慌てて目を逸らしたけど、セインは唇を尖らせて僕を見てきた。
「ありがと……でも、もうちょっと考えてほしかったな〜。爺も見たいんだろうけどさ〜」
最初はいかにも不機嫌ですという言い方だったのに、最後にはニヤニヤしながらからかってきた。

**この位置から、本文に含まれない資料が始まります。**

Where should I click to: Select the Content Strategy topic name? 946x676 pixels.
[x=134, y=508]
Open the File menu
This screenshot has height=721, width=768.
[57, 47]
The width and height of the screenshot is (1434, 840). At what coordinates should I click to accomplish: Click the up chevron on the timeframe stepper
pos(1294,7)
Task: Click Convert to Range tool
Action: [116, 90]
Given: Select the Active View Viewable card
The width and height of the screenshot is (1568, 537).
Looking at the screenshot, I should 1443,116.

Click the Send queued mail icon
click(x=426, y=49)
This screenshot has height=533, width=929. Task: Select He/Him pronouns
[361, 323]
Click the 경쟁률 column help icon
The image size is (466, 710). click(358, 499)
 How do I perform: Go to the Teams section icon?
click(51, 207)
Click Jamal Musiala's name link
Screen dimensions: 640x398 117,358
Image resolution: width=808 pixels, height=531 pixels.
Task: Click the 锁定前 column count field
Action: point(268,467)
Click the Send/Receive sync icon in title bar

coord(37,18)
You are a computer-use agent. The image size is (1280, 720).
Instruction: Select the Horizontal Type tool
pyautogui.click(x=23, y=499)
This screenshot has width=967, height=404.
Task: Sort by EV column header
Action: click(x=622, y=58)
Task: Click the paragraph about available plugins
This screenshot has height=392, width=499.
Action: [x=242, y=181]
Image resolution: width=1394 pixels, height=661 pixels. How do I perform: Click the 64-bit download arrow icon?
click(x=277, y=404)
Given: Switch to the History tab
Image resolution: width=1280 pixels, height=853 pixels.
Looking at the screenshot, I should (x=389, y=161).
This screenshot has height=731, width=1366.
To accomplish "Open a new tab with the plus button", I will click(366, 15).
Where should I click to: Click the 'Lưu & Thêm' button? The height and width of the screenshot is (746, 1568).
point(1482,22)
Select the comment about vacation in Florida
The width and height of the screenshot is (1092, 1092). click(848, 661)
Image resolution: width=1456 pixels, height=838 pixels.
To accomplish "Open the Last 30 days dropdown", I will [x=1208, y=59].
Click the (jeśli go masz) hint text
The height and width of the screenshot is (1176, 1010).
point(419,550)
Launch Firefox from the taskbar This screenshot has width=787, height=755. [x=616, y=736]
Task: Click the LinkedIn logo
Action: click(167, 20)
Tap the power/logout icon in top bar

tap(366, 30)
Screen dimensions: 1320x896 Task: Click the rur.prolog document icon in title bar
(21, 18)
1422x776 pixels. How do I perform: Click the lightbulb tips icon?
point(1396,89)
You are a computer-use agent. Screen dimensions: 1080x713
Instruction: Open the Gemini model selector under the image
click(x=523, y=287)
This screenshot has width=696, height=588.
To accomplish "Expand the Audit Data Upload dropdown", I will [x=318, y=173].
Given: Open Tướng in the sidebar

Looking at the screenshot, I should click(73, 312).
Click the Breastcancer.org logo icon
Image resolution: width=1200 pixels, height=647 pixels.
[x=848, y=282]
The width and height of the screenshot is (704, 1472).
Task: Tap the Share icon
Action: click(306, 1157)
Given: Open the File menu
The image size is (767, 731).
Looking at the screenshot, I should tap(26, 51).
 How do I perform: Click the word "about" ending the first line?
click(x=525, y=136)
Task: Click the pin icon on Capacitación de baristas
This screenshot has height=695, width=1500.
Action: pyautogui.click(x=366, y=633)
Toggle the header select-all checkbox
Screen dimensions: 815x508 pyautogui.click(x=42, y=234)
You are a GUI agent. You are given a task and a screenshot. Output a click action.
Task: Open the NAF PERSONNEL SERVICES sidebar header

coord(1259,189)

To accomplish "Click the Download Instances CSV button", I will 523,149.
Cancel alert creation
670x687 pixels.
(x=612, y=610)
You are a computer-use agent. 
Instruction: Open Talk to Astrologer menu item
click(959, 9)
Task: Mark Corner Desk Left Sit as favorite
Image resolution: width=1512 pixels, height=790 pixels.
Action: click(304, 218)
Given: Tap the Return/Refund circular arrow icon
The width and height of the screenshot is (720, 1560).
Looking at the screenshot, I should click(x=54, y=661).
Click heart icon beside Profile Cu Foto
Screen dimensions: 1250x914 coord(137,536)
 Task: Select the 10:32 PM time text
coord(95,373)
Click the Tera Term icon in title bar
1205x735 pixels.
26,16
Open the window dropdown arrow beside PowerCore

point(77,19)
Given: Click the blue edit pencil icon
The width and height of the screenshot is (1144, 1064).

見たくないわけじゃないけど、じっくり見たら今度こそ変態のレッテルが貼られてしまうので絶対に見ない。
「それは置いといて、どうして麻痺したの?」
「もぅ〜!置いとかないでよ!乙女心は複雑なんだからね〜。……えっとね、麻痺したのは手に付いたハチミツを舐めちゃったからだよ。蓋を閉めた時に流れでついね……おいしそうだったし……いや〜やっちゃった」
セインは右手後頭部に当てて少し照れながら答えた。
まぁ、気持ちはわからなくない。
僕も流れ作業でハチミツを掬っていると、手に付いたハチミツがとても美味しそうに見えたし。
話を聞いたミヤビちゃんは慌てて手を振って、手に付いたハチミツを落としていて、しのぶさんとうららさんもハチミツを少し眺めた後ウォッシュで落とした。
たまたま実行したのがセインなだけで、みんな同じことを考えていたのかもしれないね。